With that said, there are only a handful of books written where the Canadian LGBT experience in high school is lightly touched upon.
Since the 1980s, there are only six books that touch the topic of being gay in a Canadian High School. The first being Bad Boy by Diana Weiler in 1989. The story reveals the problems of a high school hockey player during his first year on a Triple A team. A. J. Brandiosa's elation in making the Cyclones ( along with his best friend) is undercut by the fear he will not measure up to the other players. The 17-year-old's hot temper and aggressiveness in the game soon bring him the wrong kind of notoriety. Trying to dispel his reputation for being a "bad boy" on the ice is not the only challenge A. J. faces. Even more difficult is his struggle to accept that his best friend and teammate, Tully Brown, is gay. The book is terribly dated and sets a negative tone about being gay and inter personal relationships. It would not be recommended reading for people dealing with being gay.
Another book that is worthy of an honourable mention is by author Susan Juby who is synonymous with Canadian young adult literature. In her book entitled, Another Kind Of Cowboy, Alex is a high school student who has a love of horse dressage and shares this passion with fellow female teen horse rider Cleo O’Shea. As Alex discovers the difficulties of being gay in a small town, we come to discover that he is not alone. Alex does find another youth and a romance between teenagers ensues but remains on a teenager level and isn’t really touched upon in depth.
To round out the collection of Canadian fiction books that touch upon the LGBT experience are Author Leann Liebermann’s Gravity and two books by Carrie Mac Crush and The Beckoners.
This great void lead Icon Empire Press to see if there was a need for Canadian focused literature. When Robert Joseph Greene invited a group of gay youth to talk about their interests and lives. It was clear that many of them knew they wanted relationships but most didn’t understand the semantics of relationships. They wanted Mr. Greene to give a day to day example of what to expect.
With that in mind, Greene wrote “This High School Has Closets” which is a detailed portrayal of two young Canadian teenage boys who fall in love during a tumultuous time in Canadian LGBT history.
The story is about how Mark Thomas, the protagonist, and his boyfriend Barry Stillwater first met and takes the reader through the ups and downs of their relationship until high school graduation. It’s set in Oakville, Ontario during their Senior year in 2002 which is relevant to the stories historical Canadian perspective.
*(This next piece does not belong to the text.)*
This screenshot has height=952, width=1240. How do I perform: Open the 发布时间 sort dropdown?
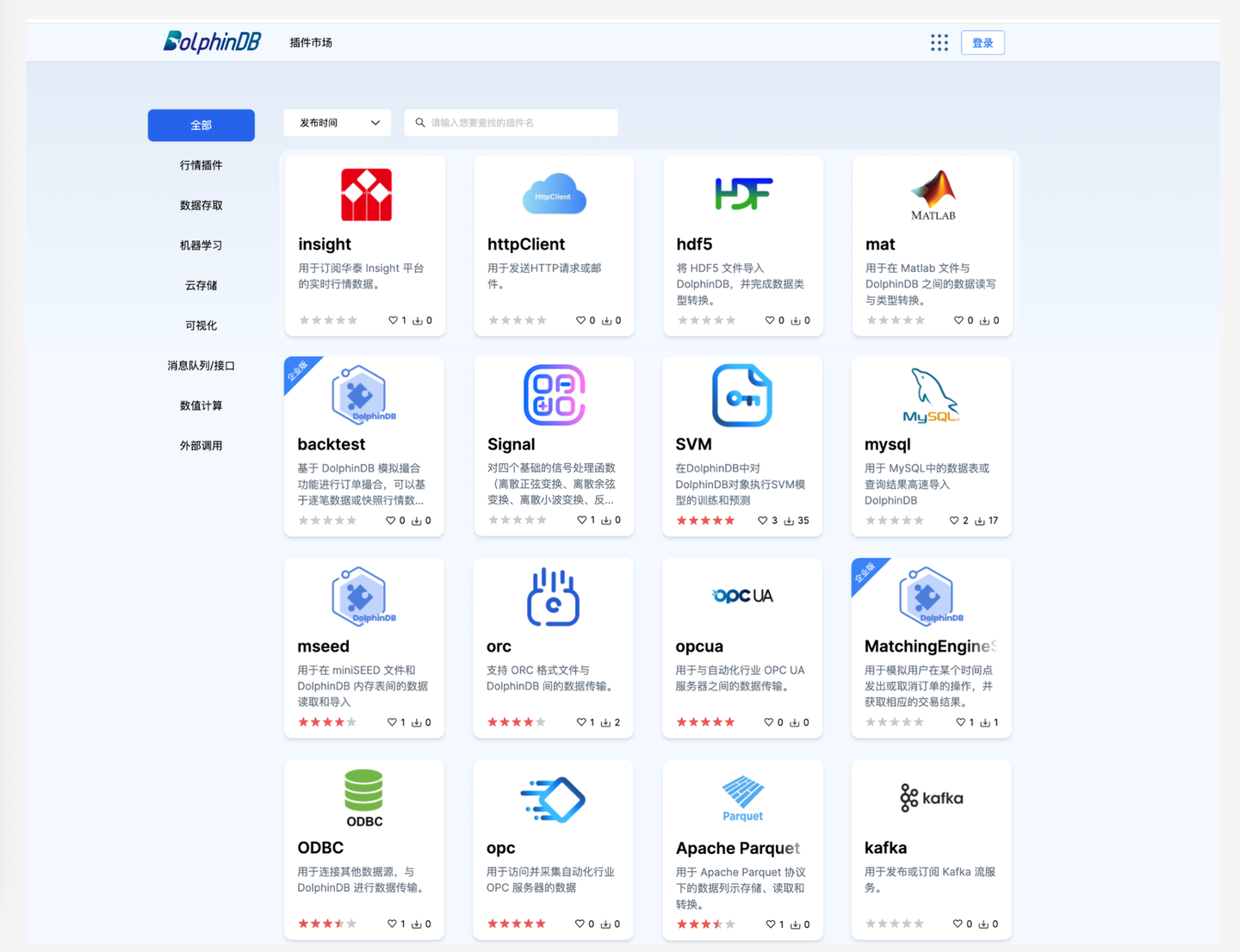tap(337, 122)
In 2002, Marc Hall sued the Durham Catholic School Board for the right to bring his male partner to the prom. “It was the match that lit the fire in terms of LGBT equality that paved the way for marriage equality” say Greene.
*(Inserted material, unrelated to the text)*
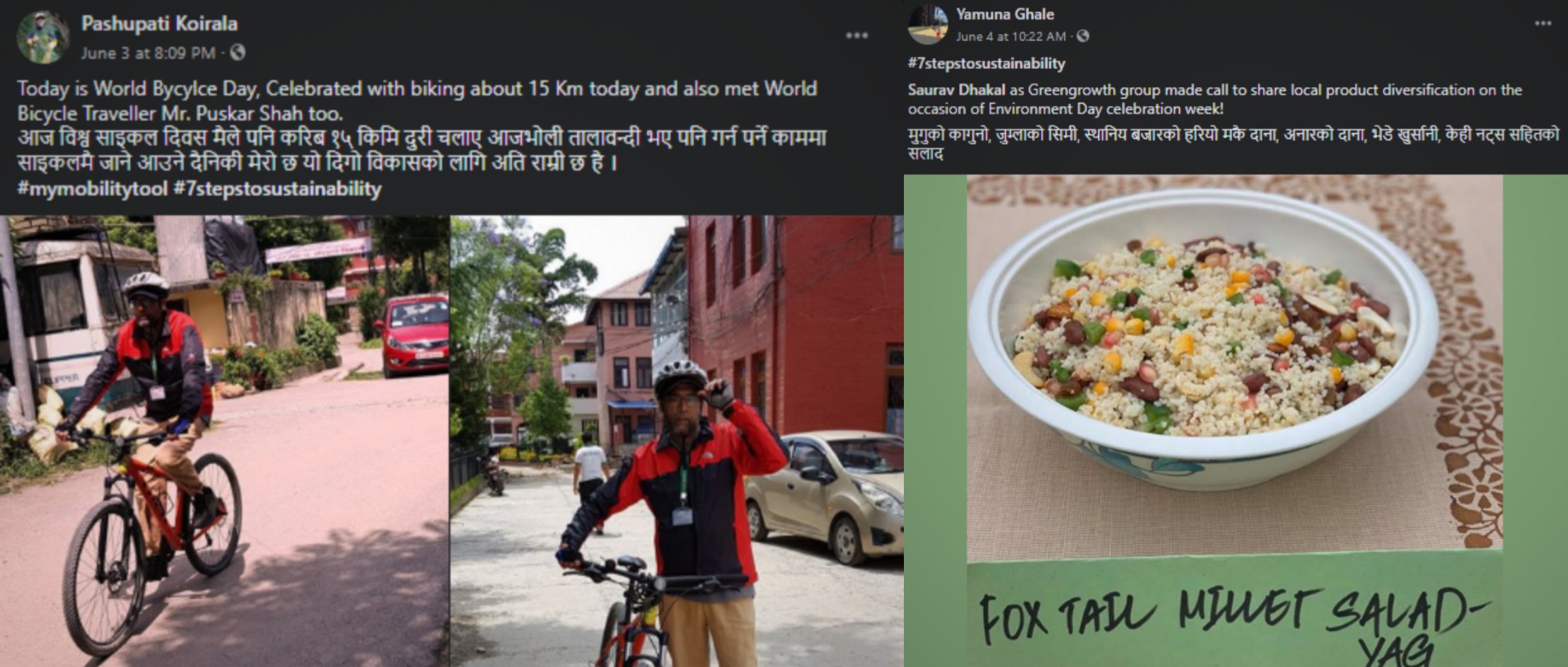This screenshot has width=1568, height=667.
Task: Open #7stepstosustainability hashtag atop Yamuna's post
Action: click(x=986, y=64)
The lawsuit is in the background where the two boys, although a couple, decide not to be public about their sexuality or relationship given the enormous pressure one character feels to fit in at school.
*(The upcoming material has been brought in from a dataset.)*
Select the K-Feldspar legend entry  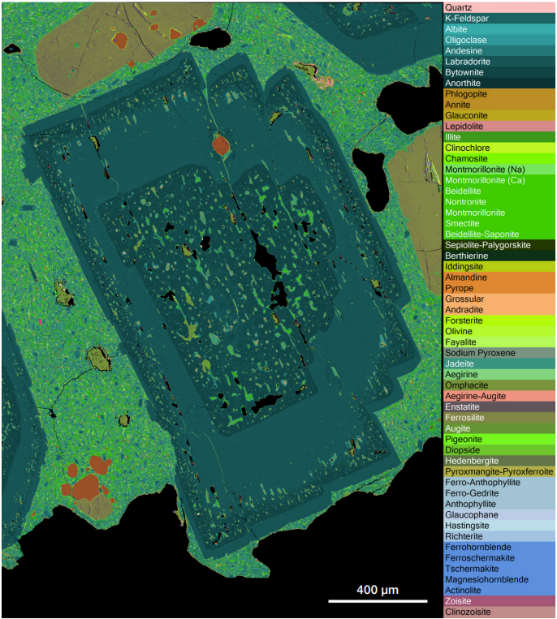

Marc Hall ultimate becomes a hero for Marc Thomas because of his courage and perseverance.
When the book was published in 2012, Greene was disappointed at the reception that it received and attributed the fact that he was a literary outsider to the passive reception the book received in Canada.
Furthermore, because of the realistic details of the book, it caught some controversy by review panels and librarians who were hesitant to endorse the book. The story addresses dating, expectations, first sexual experiences, disappointment and understanding. One walks away with a complete and clear view of how the protagonist viewed his relationship with his partner.
This High School Has Closets has slowly gained acceptance as one of the top literary examples of the gay Canadian high school experience.
Greene hopes that the success of this will pave the way for other fiction authors to reflect a more Canadian reflection of the LGBT high school experience.